Esto conlleva un par de corolarios que siempre es bueno recordar. El primero es que el progreso, durante la mayor parte de la historia, es algo que viene de afuera. Son poquísimos los países cuyas innovaciones traen prosperidad al mundo y diseñan el sistema del futuro. Si uno examina los casos recientes de desarrollo, encontrará que la llegada de capital y de innovación externa, muchas veces por motivos políticos, fue el factor determinante. Asimismo, un repaso minucioso de los principales ejemplos de fracaso en la persecución del desarrollo revelará que muchas veces estos países fueron alumnos ejemplares y fieles seguidores en diferentes momentos de las doctrinas imperantes. Sin embargo, la respuesta del mundo nunca llegó. 

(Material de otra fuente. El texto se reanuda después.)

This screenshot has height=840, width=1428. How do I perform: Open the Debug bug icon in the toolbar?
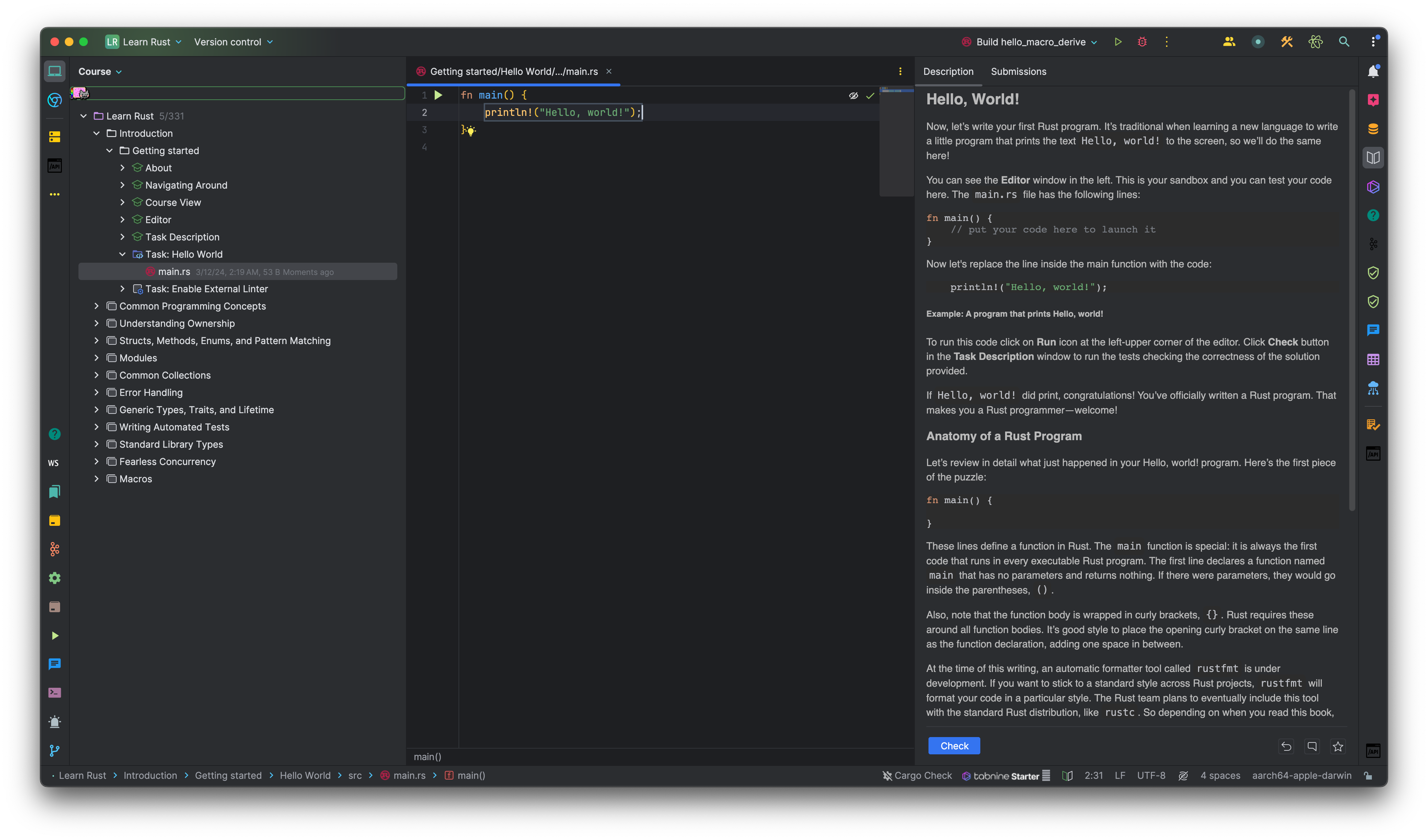(1142, 42)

Es duro y descorazonador aceptar que cosas importantes no dependen de uno, sobre todo ahora que se ha vuelto normal culpar exclusivamente a las personas y a los pueblos por sus propios fracasos.  No obstante, esta aceptación también viene acompañada de un mensaje de alivio y regocijo: si el mundo atraviesa una buena época, hace falta mucho, muchísimo esfuerzo para evitar que el progreso también contagie a la propia tierra. En esos casos, basta con no meterse para prosperar. Países como Haití, Cuba, Bielorrusia o Corea del Norte han requerido no apenas una mala decisión accidental, sino cientos de procederes deliberados para mantenerse al margen del progreso.  

Ecuador es un país cuyo avance siempre ha venido, por definición, desde afuera. Ahora, que atravesamos la época de mayor prosperidad de la historia de nuestra especie, esta dinámica se agudizará. Bastará con dejar que las ideas, los productos y los capitales fluyan para avanzar.